→ WORK REQUEST
Without adding or dropping anything, copy the entries below.

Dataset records
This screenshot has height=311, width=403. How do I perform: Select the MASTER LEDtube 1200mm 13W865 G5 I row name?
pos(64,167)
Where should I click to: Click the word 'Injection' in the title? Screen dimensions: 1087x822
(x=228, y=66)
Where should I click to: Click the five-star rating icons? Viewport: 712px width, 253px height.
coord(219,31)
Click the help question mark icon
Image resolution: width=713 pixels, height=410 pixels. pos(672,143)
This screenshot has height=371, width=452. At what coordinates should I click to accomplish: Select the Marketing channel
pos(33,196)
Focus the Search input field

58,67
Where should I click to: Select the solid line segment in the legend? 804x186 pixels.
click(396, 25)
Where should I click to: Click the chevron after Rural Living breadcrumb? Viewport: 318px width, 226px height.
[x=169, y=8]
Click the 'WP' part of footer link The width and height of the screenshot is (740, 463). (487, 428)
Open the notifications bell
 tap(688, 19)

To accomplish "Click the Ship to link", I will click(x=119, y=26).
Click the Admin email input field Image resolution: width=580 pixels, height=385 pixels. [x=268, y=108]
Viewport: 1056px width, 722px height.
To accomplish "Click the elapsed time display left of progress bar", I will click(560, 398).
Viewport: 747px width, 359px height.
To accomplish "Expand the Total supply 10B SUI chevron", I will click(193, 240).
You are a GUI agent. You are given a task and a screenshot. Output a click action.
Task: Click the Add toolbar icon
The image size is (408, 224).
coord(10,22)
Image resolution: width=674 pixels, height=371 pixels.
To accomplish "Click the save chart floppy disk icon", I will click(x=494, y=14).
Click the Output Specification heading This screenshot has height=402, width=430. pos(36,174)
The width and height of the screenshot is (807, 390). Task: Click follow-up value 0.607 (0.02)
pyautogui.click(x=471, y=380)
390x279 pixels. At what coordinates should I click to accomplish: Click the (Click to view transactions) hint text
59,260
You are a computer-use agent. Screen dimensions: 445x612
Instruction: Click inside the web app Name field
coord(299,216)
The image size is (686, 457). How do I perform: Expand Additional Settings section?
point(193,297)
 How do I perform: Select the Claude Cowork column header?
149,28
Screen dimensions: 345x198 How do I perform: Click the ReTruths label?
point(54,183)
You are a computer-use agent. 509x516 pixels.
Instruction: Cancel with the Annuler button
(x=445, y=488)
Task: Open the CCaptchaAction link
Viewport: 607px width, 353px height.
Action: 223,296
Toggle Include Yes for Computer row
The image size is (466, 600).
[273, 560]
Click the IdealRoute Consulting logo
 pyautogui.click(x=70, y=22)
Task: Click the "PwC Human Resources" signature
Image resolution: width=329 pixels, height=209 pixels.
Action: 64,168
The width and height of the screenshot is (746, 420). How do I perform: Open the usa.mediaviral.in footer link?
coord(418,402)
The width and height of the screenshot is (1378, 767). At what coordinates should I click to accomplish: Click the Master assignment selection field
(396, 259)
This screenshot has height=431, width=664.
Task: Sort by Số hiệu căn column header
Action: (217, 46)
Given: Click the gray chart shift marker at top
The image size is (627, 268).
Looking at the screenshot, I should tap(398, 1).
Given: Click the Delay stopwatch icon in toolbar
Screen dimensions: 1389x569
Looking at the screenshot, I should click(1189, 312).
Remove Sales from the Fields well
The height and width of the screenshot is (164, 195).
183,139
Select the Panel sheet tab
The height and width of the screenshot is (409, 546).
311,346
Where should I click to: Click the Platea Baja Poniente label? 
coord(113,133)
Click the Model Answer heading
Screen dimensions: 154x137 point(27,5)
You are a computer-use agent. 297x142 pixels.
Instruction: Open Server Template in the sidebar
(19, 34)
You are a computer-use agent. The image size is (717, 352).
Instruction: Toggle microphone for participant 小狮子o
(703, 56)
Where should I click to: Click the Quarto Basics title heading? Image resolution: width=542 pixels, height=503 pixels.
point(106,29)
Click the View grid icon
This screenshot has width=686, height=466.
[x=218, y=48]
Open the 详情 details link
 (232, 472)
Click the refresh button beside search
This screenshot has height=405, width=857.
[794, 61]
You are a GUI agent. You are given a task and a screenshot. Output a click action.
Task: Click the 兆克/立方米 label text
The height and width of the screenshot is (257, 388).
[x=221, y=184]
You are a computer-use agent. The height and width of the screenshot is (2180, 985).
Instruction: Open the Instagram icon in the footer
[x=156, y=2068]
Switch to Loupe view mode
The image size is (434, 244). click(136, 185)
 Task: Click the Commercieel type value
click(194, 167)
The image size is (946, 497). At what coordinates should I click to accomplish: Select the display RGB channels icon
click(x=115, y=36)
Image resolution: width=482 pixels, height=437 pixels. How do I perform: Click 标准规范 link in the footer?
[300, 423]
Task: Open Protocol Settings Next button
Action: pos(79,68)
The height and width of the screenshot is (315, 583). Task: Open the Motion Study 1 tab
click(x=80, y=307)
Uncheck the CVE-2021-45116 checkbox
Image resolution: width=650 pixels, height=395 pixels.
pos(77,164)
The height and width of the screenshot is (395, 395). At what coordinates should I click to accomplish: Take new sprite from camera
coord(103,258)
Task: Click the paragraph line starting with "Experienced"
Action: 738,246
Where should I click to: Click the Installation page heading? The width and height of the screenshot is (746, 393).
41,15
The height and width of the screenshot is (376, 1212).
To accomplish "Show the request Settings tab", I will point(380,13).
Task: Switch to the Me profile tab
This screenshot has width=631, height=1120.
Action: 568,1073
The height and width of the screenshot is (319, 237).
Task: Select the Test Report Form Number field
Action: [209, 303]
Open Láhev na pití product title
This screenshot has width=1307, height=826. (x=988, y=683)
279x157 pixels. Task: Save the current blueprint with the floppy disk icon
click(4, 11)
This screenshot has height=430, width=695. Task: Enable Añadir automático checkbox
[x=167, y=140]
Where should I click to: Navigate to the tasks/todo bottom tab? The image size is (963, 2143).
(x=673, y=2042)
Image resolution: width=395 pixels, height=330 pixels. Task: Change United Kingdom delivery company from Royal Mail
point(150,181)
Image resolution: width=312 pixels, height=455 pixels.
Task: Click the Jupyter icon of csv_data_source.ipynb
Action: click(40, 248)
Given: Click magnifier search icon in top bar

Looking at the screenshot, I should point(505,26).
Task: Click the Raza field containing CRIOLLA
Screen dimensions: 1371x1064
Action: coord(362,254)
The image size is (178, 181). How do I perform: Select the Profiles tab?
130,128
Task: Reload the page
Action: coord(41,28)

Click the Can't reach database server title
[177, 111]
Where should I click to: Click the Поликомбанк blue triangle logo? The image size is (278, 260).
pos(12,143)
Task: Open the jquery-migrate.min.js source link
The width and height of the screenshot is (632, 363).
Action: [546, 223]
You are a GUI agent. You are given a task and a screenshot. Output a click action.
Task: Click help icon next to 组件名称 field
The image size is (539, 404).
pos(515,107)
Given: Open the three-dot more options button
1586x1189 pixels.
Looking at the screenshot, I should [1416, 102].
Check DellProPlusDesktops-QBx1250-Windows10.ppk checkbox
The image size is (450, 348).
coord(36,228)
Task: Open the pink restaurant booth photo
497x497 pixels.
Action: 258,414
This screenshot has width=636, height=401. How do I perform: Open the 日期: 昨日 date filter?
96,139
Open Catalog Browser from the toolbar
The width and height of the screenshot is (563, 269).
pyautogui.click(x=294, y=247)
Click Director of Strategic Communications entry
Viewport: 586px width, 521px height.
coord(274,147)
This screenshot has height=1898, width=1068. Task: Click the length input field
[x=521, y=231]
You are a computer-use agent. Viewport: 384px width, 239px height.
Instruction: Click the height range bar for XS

→ EXPECTED ANSWER
This screenshot has height=311, width=403. How do I perform: Select the MASTER LEDtube 1200mm 13W865 G5 I row name?
pos(64,167)
Where should I click to: Click the word 'Injection' in the title? Screen dimensions: 1087x822
(x=228, y=66)
Where should I click to: Click the five-star rating icons? Viewport: 712px width, 253px height.
coord(219,31)
Click the help question mark icon
Image resolution: width=713 pixels, height=410 pixels. pos(672,143)
This screenshot has height=371, width=452. At what coordinates should I click to accomplish: Select the Marketing channel
pos(33,196)
Focus the Search input field

58,67
Where should I click to: Select the solid line segment in the legend? 804x186 pixels.
click(396, 25)
Where should I click to: Click the chevron after Rural Living breadcrumb? Viewport: 318px width, 226px height.
[x=169, y=8]
Click the 'WP' part of footer link The width and height of the screenshot is (740, 463). (487, 428)
Open the notifications bell
 tap(688, 19)

To accomplish "Click the Ship to link", I will click(x=119, y=26).
Click the Admin email input field Image resolution: width=580 pixels, height=385 pixels. [x=268, y=108]
Viewport: 1056px width, 722px height.
To accomplish "Click the elapsed time display left of progress bar", I will click(560, 398).
Viewport: 747px width, 359px height.
To accomplish "Expand the Total supply 10B SUI chevron", I will click(193, 240).
You are a GUI agent. You are given a task and a screenshot. Output a click action.
Task: Click the Add toolbar icon
The image size is (408, 224).
coord(10,22)
Image resolution: width=674 pixels, height=371 pixels.
To accomplish "Click the save chart floppy disk icon", I will click(x=494, y=14).
Click the Output Specification heading This screenshot has height=402, width=430. pos(36,174)
The width and height of the screenshot is (807, 390). Task: Click follow-up value 0.607 (0.02)
pyautogui.click(x=471, y=380)
390x279 pixels. At what coordinates should I click to accomplish: Click the (Click to view transactions) hint text
59,260
You are a computer-use agent. Screen dimensions: 445x612
Instruction: Click inside the web app Name field
coord(299,216)
The image size is (686, 457). How do I perform: Expand Additional Settings section?
point(193,297)
 How do I perform: Select the Claude Cowork column header?
149,28
Screen dimensions: 345x198 How do I perform: Click the ReTruths label?
point(54,183)
You are a computer-use agent. 509x516 pixels.
Instruction: Cancel with the Annuler button
(x=445, y=488)
Task: Open the CCaptchaAction link
Viewport: 607px width, 353px height.
Action: 223,296
Toggle Include Yes for Computer row
The image size is (466, 600).
[273, 560]
Click the IdealRoute Consulting logo
 pyautogui.click(x=70, y=22)
Task: Click the "PwC Human Resources" signature
Image resolution: width=329 pixels, height=209 pixels.
Action: 64,168
The width and height of the screenshot is (746, 420). How do I perform: Open the usa.mediaviral.in footer link?
coord(418,402)
The width and height of the screenshot is (1378, 767). At what coordinates should I click to accomplish: Click the Master assignment selection field
(396, 259)
This screenshot has height=431, width=664.
Task: Sort by Số hiệu căn column header
Action: (217, 46)
Given: Click the gray chart shift marker at top
The image size is (627, 268).
Looking at the screenshot, I should tap(398, 1).
Given: Click the Delay stopwatch icon in toolbar
Screen dimensions: 1389x569
Looking at the screenshot, I should click(1189, 312).
Remove Sales from the Fields well
The height and width of the screenshot is (164, 195).
183,139
Select the Panel sheet tab
The height and width of the screenshot is (409, 546).
311,346
Where should I click to: Click the Platea Baja Poniente label? 
coord(113,133)
Click the Model Answer heading
Screen dimensions: 154x137 point(27,5)
You are a computer-use agent. 297x142 pixels.
Instruction: Open Server Template in the sidebar
(19, 34)
You are a computer-use agent. The image size is (717, 352).
Instruction: Toggle microphone for participant 小狮子o
(703, 56)
Where should I click to: Click the Quarto Basics title heading? Image resolution: width=542 pixels, height=503 pixels.
point(106,29)
Click the View grid icon
This screenshot has width=686, height=466.
[x=218, y=48]
Open the 详情 details link
 (232, 472)
Click the refresh button beside search
This screenshot has height=405, width=857.
[794, 61]
You are a GUI agent. You are given a task and a screenshot. Output a click action.
Task: Click the 兆克/立方米 label text
The height and width of the screenshot is (257, 388).
[x=221, y=184]
You are a computer-use agent. The height and width of the screenshot is (2180, 985).
Instruction: Open the Instagram icon in the footer
[x=156, y=2068]
Switch to Loupe view mode
The image size is (434, 244). click(136, 185)
 Task: Click the Commercieel type value
click(194, 167)
The image size is (946, 497). At what coordinates should I click to accomplish: Select the display RGB channels icon
click(x=115, y=36)
Image resolution: width=482 pixels, height=437 pixels. How do I perform: Click 标准规范 link in the footer?
[300, 423]
Task: Open Protocol Settings Next button
Action: pos(79,68)
The height and width of the screenshot is (315, 583). Task: Open the Motion Study 1 tab
click(x=80, y=307)
Uncheck the CVE-2021-45116 checkbox
Image resolution: width=650 pixels, height=395 pixels.
pos(77,164)
The height and width of the screenshot is (395, 395). At what coordinates should I click to accomplish: Take new sprite from camera
coord(103,258)
Task: Click the paragraph line starting with "Experienced"
Action: 738,246
Where should I click to: Click the Installation page heading? The width and height of the screenshot is (746, 393).
41,15
The height and width of the screenshot is (376, 1212).
To accomplish "Show the request Settings tab", I will point(380,13).
Task: Switch to the Me profile tab
This screenshot has width=631, height=1120.
Action: 568,1073
The height and width of the screenshot is (319, 237).
Task: Select the Test Report Form Number field
Action: [209, 303]
Open Láhev na pití product title
This screenshot has width=1307, height=826. (x=988, y=683)
279x157 pixels. Task: Save the current blueprint with the floppy disk icon
click(4, 11)
This screenshot has height=430, width=695. Task: Enable Añadir automático checkbox
[x=167, y=140]
Where should I click to: Navigate to the tasks/todo bottom tab? The image size is (963, 2143).
(x=673, y=2042)
Image resolution: width=395 pixels, height=330 pixels. Task: Change United Kingdom delivery company from Royal Mail
point(150,181)
Image resolution: width=312 pixels, height=455 pixels.
Task: Click the Jupyter icon of csv_data_source.ipynb
Action: click(40, 248)
Given: Click magnifier search icon in top bar

Looking at the screenshot, I should point(505,26).
Task: Click the Raza field containing CRIOLLA
Screen dimensions: 1371x1064
Action: coord(362,254)
The image size is (178, 181). How do I perform: Select the Profiles tab?
130,128
Task: Reload the page
Action: coord(41,28)

Click the Can't reach database server title
[177, 111]
Where should I click to: Click the Поликомбанк blue triangle logo? The image size is (278, 260).
pos(12,143)
Task: Open the jquery-migrate.min.js source link
The width and height of the screenshot is (632, 363).
Action: [546, 223]
You are a GUI agent. You are given a task and a screenshot. Output a click action.
Task: Click help icon next to 组件名称 field
The image size is (539, 404).
pos(515,107)
Given: Open the three-dot more options button
1586x1189 pixels.
Looking at the screenshot, I should [1416, 102].
Check DellProPlusDesktops-QBx1250-Windows10.ppk checkbox
The image size is (450, 348).
coord(36,228)
Task: Open the pink restaurant booth photo
497x497 pixels.
Action: 258,414
This screenshot has width=636, height=401. How do I perform: Open the 日期: 昨日 date filter?
96,139
Open Catalog Browser from the toolbar
The width and height of the screenshot is (563, 269).
pyautogui.click(x=294, y=247)
Click Director of Strategic Communications entry
Viewport: 586px width, 521px height.
coord(274,147)
This screenshot has height=1898, width=1068. Task: Click the length input field
[x=521, y=231]
You are a computer-use agent. Viewport: 384px width, 239px height.
Instruction: Click the height range bar for XS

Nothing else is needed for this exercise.